When I was a wee lad, in the long-long ago era of the mid-90’s, walking into a store and seeing an expansion pack for a game I liked was a thrilling feeling. Knowing that for a fraction of the cost of the original game, I would be able to experience new weapons, new classes or units, and new missions. Brood War, Opposing Force, and the fifty different expansions for Duke Nukem are ones that spring to mind, but there were many more.
Then high-speed Internet became ubiquitous, and the gaming companies discovered a whole new way to provide new and exciting content for their customers. No longer would we have to wait months for a deep, polished, and worthy addition to our favourite game. We, as consumers, could download it right to our machines and get that new content right off the bat.
Then Horse Armour happened, and “expansion packs” became DLC. Rather than releasing a complete package in one go, the evil gaming corporations found out they could make far more money by releasing little tiny pieces, bit by bit, for more money.
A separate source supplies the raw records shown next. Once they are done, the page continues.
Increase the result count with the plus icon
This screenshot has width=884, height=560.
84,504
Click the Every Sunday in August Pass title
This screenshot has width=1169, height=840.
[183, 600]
Instead of an entirely new campaign, we got new outfits. Instead of a whole new class of character or group of units, we got new skins for our weapons. As a gamer, this infuriates me, but as somebody who grasps basic business concepts, I understand. If you can charge people small increments of cash for what is essentially the same content they already own, why wouldn’t you do it?
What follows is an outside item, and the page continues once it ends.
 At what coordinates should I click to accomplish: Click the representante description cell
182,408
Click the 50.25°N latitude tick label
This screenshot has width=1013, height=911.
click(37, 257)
Luckily, the team at FromSoftware seems to empathize with gamers who are frustrated with the ever-increasing cost of BS non-content and released an expansion that would fit right at home in the bygone era of getting your money’s worth for new content. The Old Hunters is the first, and as far as we know right now the only expansion we’ll be getting for Bloodborne, but luckily it’s got enough to warrant the $20 price tag.
The expansion features both new locations and twists on old ones, fresh enemy types to battle, some of the toughest boss fights in the game, and most importantly: new weapons.
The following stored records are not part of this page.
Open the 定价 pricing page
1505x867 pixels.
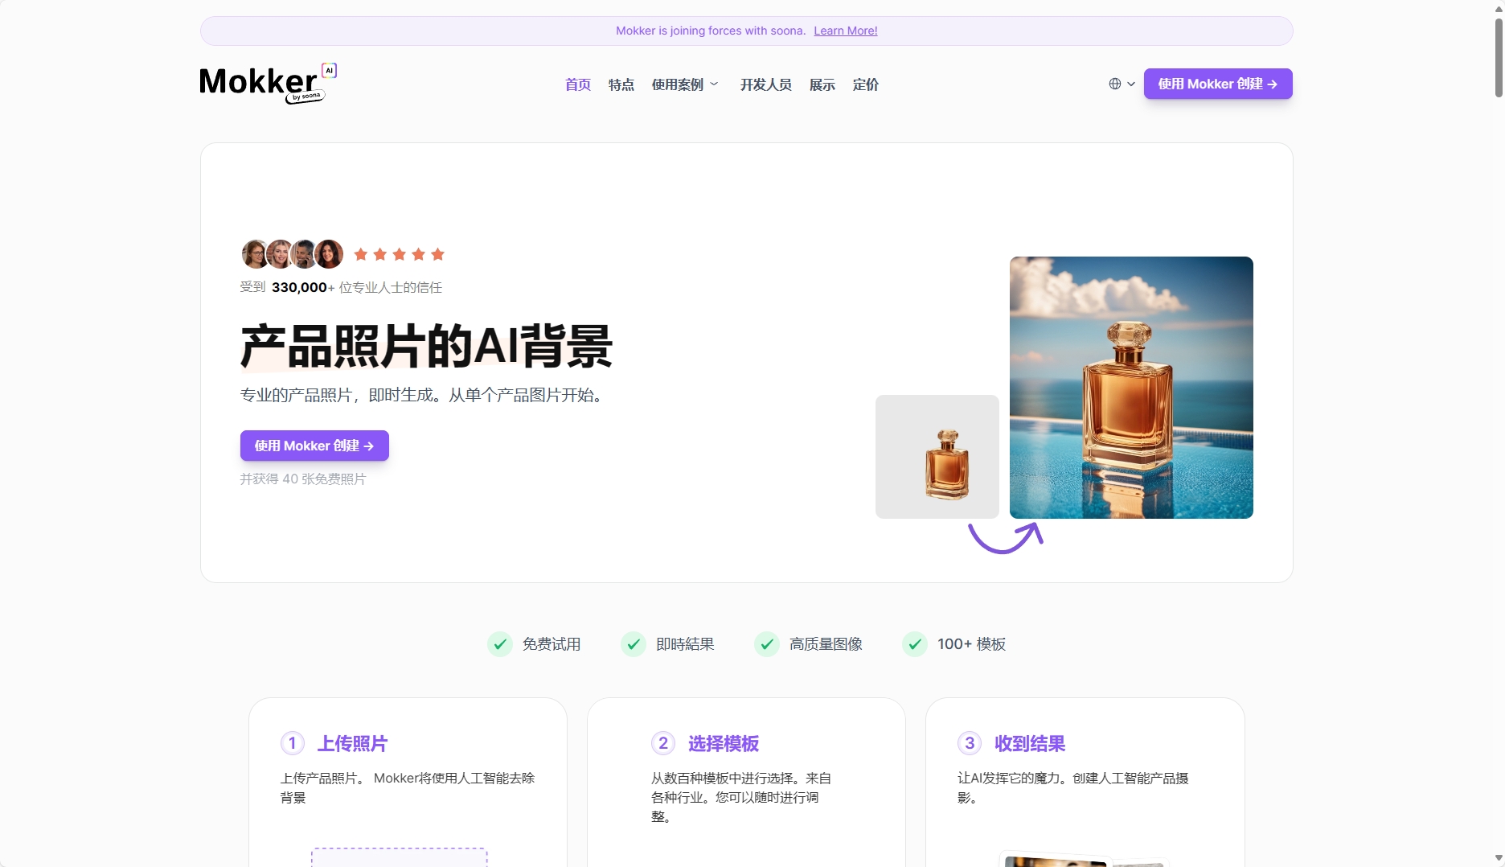[865, 84]
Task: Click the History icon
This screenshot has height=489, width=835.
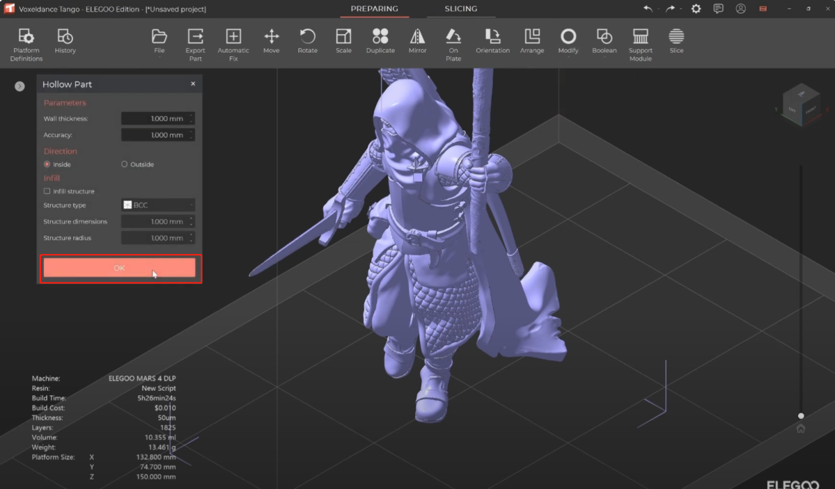Action: (x=65, y=41)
We’ll start with the new locations. The gore-soaked gothic atmosphere of the original game is carried on in the expansion with plenty of black, oaken buildings, and ornate crenellations lit by eerie, eldritch lanterns featuring nasty looking medical equipment and corpses. Endless corpses. There are so many piles of bodies in the first half of The Old Hunters that it gets to a point you barely notice it anymore. Several of the new locations will tug on the nostalgia strings of Souls veterans, including a stunningly gorgeous and creepy hospital (complete with moving staircase) and rotting village that boasts a strong similarity to Blighttown.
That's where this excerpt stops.